Presentation Professor Dr. De Bleecker

Diagnosis and variation in the evolution of ALS

I. Diagnosis:

1. Combination of LOWER and UPPER motor neuron deterioration:

Lower: muscle is insufficiently nerved: results into muscle atrophy, fasciculation and a loss of strength

Upper: injury in the brain cortex: results into spasticity (stiffness), cramps, contractures and a loss of strength

If not both affected: maybe ALS (see further)

2. Progression of the symptoms

Individually fluctuating in time

Not always linear (individually unpredictable)
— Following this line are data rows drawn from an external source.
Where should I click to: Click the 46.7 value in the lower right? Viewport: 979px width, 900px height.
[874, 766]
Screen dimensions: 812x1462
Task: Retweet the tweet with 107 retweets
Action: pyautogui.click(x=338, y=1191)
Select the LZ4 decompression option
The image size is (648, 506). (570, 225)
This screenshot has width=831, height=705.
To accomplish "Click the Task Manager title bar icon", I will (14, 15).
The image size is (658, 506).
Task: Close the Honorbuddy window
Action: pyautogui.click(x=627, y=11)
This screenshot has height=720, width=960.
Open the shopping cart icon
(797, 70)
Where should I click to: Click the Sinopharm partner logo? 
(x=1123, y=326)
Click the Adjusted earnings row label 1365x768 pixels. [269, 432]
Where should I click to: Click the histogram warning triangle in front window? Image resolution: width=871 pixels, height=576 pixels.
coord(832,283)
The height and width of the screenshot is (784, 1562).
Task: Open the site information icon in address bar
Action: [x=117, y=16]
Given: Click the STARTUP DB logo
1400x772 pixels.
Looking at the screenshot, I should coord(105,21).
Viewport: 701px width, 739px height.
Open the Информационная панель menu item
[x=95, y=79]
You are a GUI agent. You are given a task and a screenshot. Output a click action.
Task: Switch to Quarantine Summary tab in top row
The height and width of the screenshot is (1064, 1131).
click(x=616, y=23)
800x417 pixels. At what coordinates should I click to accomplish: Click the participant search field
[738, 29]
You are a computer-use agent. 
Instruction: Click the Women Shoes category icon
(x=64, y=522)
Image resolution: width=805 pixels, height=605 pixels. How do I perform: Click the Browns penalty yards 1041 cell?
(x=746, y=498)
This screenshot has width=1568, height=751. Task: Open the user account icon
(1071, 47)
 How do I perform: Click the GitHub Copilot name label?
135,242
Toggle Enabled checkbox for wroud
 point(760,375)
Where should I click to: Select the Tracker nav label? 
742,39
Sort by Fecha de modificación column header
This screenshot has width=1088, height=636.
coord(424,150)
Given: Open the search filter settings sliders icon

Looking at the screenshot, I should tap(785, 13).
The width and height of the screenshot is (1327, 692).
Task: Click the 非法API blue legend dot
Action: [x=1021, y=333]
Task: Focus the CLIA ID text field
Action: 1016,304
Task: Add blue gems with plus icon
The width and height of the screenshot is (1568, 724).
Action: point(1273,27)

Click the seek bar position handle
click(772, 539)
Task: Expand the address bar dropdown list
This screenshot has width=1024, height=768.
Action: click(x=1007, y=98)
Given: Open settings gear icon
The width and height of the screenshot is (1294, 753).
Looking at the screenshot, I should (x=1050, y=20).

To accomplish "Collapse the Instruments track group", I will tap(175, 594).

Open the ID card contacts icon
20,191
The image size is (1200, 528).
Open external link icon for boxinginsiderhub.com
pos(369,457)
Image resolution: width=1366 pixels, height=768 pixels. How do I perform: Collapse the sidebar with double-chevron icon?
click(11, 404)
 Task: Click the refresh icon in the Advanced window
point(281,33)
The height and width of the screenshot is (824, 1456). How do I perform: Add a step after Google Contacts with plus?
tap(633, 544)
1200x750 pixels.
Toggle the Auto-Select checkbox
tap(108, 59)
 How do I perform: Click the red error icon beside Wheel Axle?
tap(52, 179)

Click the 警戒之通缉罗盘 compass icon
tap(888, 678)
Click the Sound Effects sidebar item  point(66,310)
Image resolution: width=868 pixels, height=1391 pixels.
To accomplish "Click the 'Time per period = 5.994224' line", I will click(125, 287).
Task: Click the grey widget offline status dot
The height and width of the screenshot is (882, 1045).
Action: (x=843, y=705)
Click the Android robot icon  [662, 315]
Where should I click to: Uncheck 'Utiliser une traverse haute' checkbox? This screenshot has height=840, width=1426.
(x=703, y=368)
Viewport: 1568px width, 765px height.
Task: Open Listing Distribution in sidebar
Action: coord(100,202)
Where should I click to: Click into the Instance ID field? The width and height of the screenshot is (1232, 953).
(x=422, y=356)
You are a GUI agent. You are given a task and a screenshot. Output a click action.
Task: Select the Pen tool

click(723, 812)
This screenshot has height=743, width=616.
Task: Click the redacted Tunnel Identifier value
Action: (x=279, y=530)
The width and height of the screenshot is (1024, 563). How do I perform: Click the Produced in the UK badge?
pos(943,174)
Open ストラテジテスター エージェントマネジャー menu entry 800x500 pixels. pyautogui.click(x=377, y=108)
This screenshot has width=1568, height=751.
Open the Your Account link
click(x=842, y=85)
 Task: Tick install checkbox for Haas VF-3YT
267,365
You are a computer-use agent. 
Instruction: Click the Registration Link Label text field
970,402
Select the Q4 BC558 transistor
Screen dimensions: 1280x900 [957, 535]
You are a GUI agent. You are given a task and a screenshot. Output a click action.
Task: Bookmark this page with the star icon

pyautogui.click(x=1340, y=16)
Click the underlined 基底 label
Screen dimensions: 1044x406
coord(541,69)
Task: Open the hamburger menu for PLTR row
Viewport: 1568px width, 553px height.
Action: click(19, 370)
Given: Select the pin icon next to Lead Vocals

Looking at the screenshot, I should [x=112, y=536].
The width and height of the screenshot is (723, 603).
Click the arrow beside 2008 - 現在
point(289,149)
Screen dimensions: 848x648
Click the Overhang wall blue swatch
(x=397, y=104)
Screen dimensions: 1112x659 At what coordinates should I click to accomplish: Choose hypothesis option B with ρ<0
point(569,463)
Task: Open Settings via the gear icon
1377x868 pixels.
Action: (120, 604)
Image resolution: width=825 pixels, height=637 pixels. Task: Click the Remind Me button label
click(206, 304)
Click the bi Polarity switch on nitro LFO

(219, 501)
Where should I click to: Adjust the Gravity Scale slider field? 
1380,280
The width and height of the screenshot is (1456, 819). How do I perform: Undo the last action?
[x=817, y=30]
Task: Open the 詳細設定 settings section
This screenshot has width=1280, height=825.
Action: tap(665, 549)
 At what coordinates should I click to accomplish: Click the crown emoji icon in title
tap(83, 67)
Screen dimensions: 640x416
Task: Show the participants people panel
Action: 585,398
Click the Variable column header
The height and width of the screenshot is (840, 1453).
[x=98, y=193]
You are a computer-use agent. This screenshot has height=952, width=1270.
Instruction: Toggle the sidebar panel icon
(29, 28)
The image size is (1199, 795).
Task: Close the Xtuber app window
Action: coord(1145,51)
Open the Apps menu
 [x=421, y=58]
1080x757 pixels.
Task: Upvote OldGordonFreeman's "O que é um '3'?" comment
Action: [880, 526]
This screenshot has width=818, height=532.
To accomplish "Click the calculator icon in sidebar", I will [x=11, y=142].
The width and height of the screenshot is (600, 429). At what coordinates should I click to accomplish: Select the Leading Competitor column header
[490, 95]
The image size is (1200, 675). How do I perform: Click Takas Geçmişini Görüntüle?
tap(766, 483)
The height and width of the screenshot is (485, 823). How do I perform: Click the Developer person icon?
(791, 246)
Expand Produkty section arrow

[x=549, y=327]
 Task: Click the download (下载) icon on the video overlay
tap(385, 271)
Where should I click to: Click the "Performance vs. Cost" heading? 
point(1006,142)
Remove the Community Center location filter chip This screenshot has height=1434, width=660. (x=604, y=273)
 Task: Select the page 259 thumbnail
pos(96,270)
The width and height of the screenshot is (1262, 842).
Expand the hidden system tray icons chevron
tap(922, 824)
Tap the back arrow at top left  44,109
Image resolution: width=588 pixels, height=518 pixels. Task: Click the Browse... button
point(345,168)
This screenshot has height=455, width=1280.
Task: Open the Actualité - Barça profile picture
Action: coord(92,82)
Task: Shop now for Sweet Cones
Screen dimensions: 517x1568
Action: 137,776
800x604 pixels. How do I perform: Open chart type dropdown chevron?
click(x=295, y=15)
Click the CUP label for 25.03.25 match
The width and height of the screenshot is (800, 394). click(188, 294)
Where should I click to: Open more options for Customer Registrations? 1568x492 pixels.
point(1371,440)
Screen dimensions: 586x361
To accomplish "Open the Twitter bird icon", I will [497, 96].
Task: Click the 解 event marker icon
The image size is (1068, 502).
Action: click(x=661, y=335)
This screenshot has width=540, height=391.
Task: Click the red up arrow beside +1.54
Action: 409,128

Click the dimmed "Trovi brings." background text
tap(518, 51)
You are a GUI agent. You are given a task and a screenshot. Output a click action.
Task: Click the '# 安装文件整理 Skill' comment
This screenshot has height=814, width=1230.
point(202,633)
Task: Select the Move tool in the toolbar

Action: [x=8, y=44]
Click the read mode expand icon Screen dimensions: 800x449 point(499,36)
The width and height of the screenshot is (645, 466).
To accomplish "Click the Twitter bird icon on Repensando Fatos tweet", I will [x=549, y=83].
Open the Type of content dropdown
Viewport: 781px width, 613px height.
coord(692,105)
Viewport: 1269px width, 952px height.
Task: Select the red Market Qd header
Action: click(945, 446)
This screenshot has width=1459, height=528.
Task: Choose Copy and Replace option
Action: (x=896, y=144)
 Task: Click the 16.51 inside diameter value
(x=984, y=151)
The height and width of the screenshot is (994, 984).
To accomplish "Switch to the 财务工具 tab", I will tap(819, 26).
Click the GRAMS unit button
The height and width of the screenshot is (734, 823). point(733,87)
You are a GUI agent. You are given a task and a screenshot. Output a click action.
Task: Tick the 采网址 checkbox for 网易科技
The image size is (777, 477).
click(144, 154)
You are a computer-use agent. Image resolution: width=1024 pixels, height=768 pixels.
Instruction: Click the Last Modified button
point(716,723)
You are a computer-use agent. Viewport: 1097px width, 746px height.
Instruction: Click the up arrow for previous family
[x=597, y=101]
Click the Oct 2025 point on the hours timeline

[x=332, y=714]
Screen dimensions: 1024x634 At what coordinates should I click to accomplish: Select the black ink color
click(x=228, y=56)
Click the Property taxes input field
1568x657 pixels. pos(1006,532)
3. No other explanation for the pathology

First they rule out other diseases similar to ALS

4. Role of supporting studies  

> Blood test: is used to rule out other diseases, ALS itself does not have a blood test

> Electromyogram (EMG): is there damage or not?, also in this case there is no typical image of ALS

> Lumbar puncture: is also used to rule out other diseases

There is no test available that gives 100% certainty for the ALS-diagnosis

II. Common progression:

- On average 2-5 years (always progressive disease), but can also be longer (eg. > 10 years)

- Worse prognosis in case:

* there is a short period of time between the first symptoms and the diagnosis

* bulbar start

* older age

- still very fluctuating

- prof gives about 5 examples of patients he has been treating. 

 

An explanation is also given about other diseases that are similar to ALS (ALS as part of a broader deterioration of the nerve system):

- Progressive spinal muscle atrophy: in this case no upper motor neuron sign

 (pay attention to the definition of ALS: ALS includes upper and lower deterioration of the neuron)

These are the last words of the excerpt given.